Work instruction:
From the entries that follow, report every line in which "screenshot" occurs.

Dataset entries
......
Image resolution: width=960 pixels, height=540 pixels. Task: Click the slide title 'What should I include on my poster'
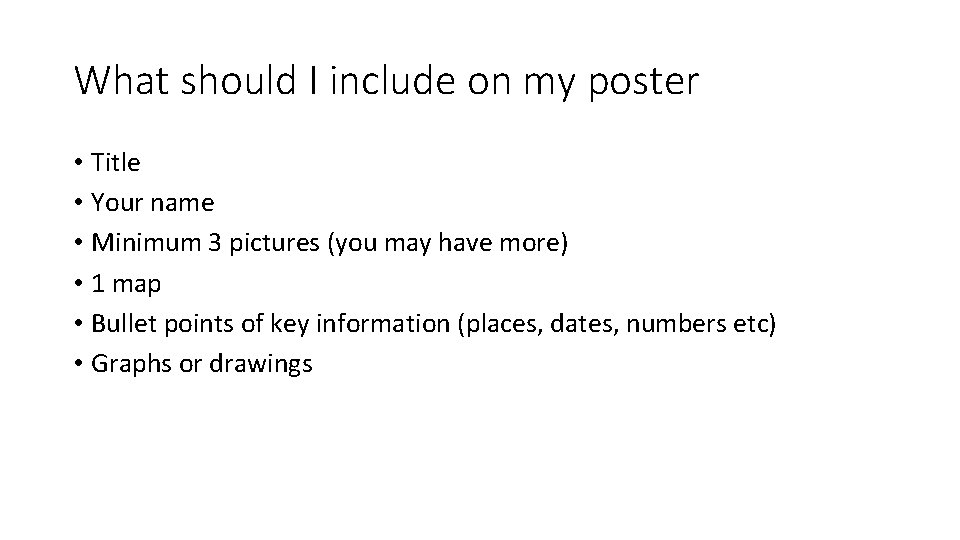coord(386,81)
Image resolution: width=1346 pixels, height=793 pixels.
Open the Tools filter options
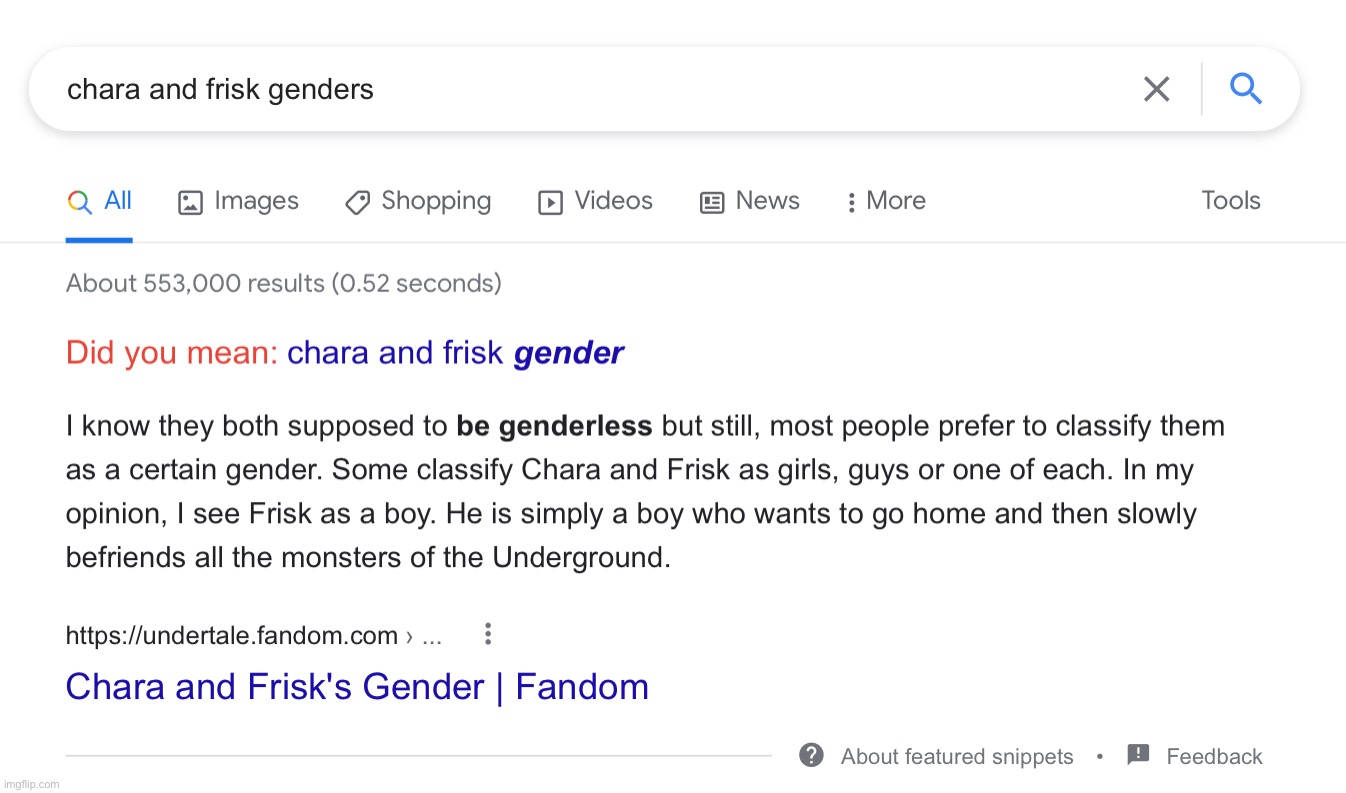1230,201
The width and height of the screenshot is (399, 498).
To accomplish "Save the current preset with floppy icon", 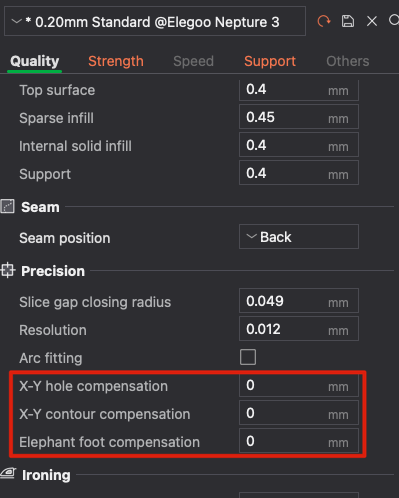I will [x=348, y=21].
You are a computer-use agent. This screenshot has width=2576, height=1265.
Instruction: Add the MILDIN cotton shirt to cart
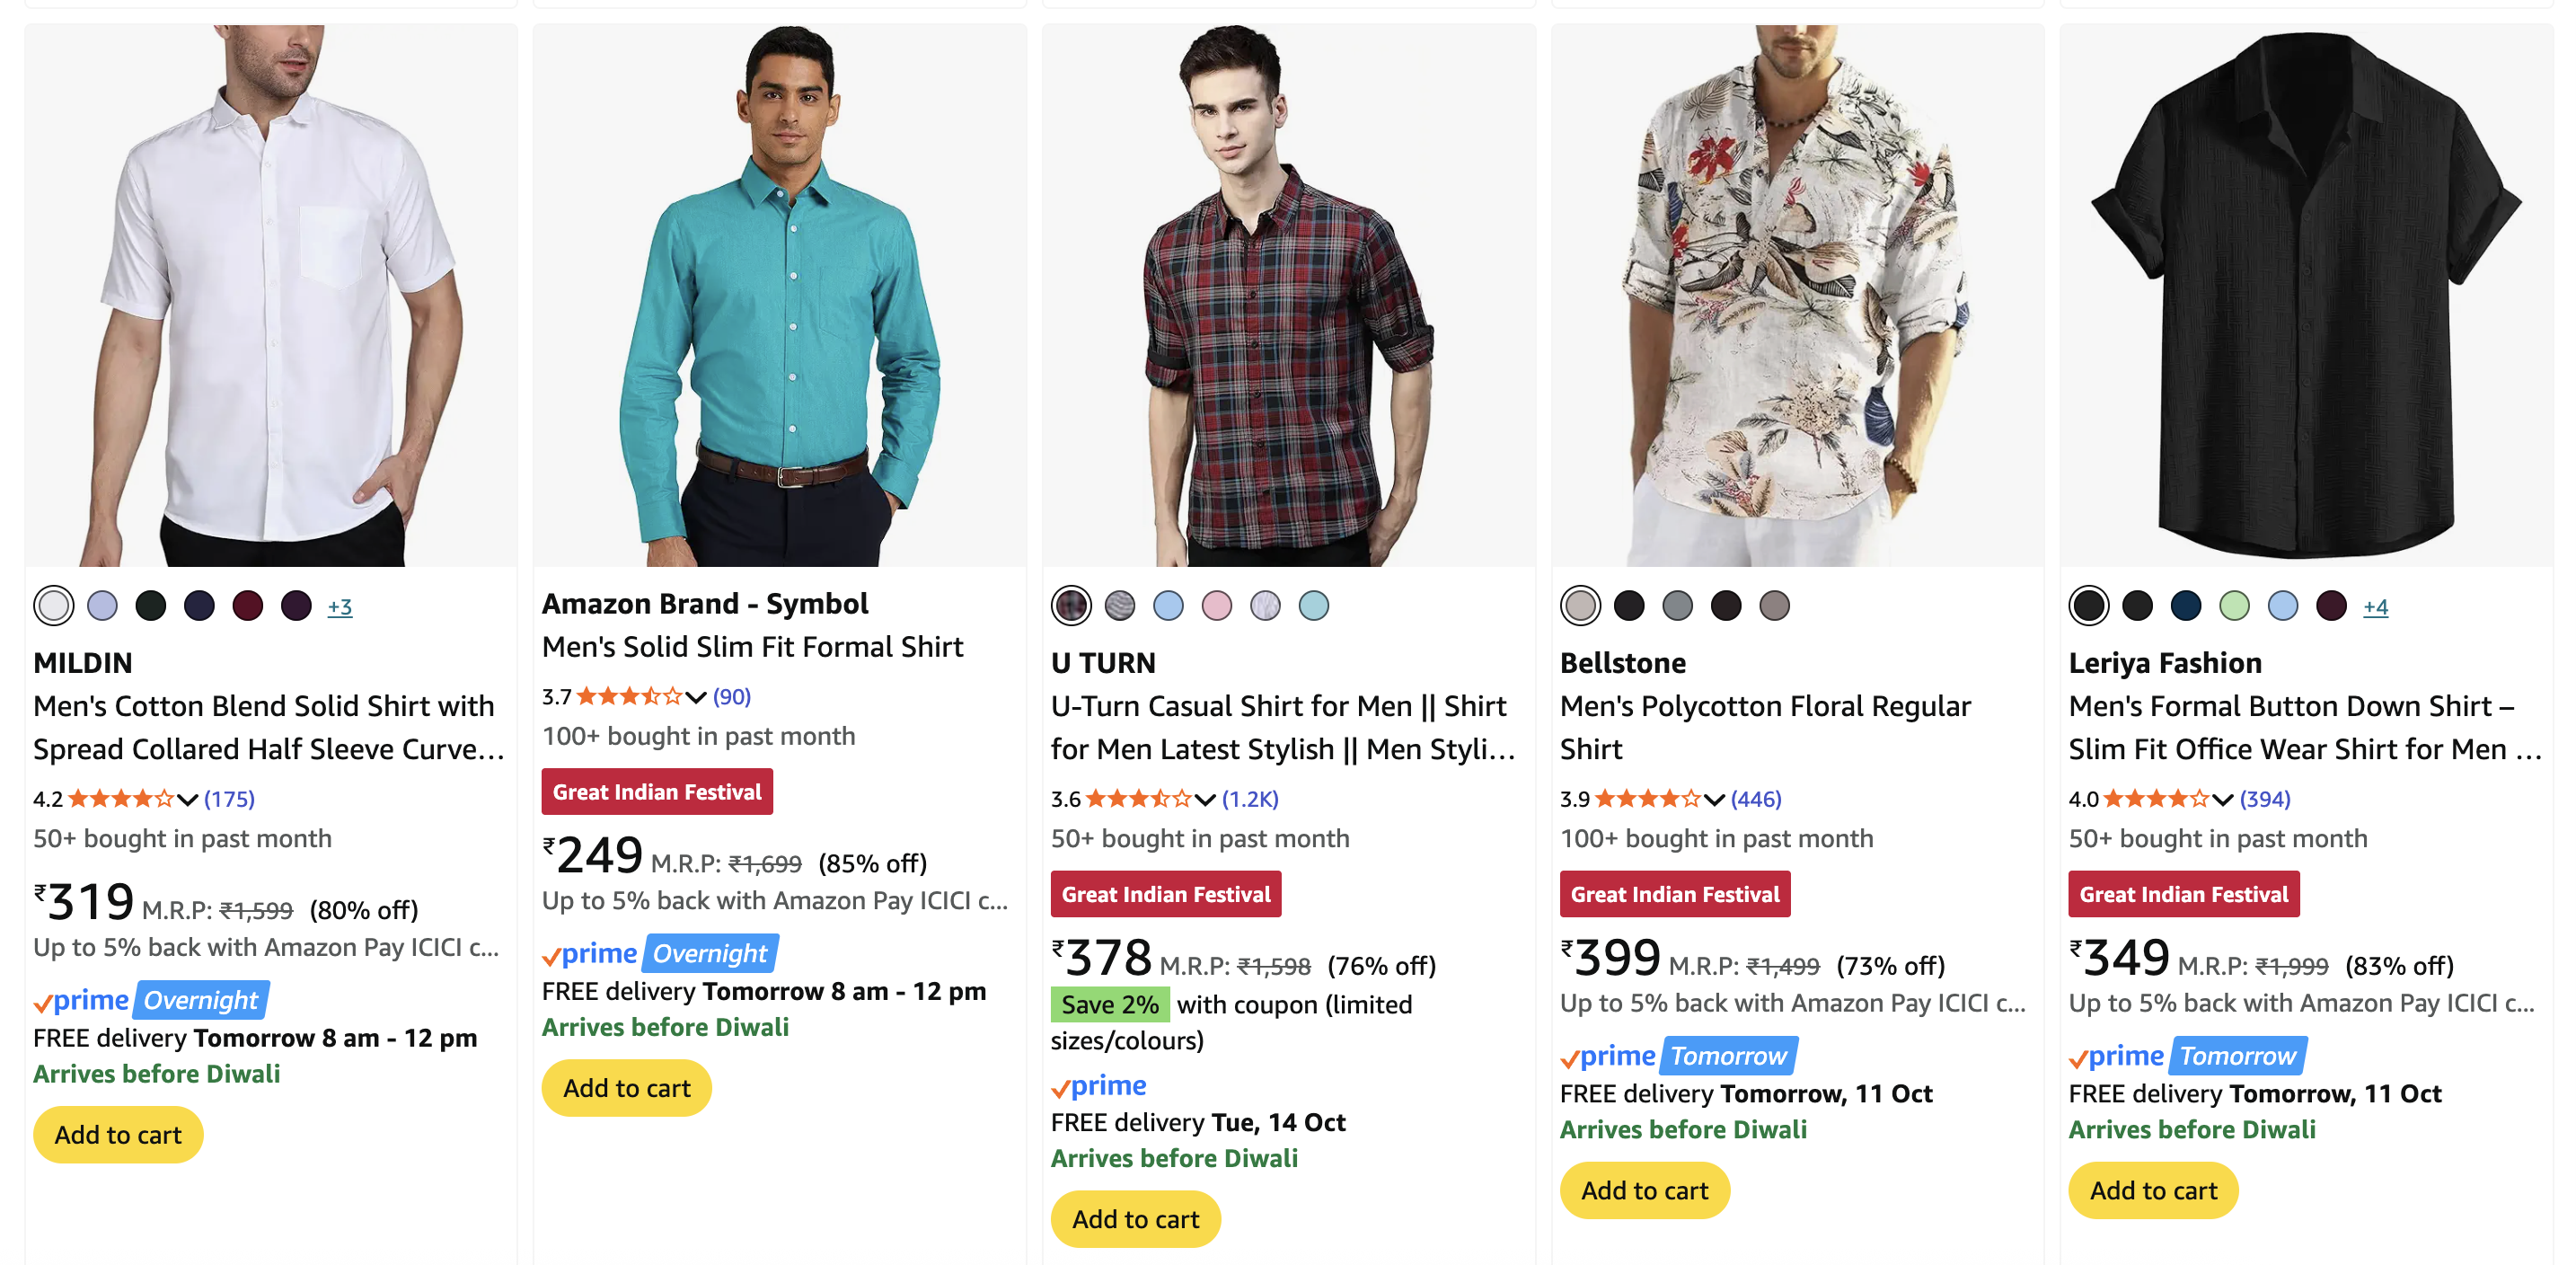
......
Answer to the problem:
The width and height of the screenshot is (399, 498).
You are a computer-use agent. This screenshot has width=2576, height=1265.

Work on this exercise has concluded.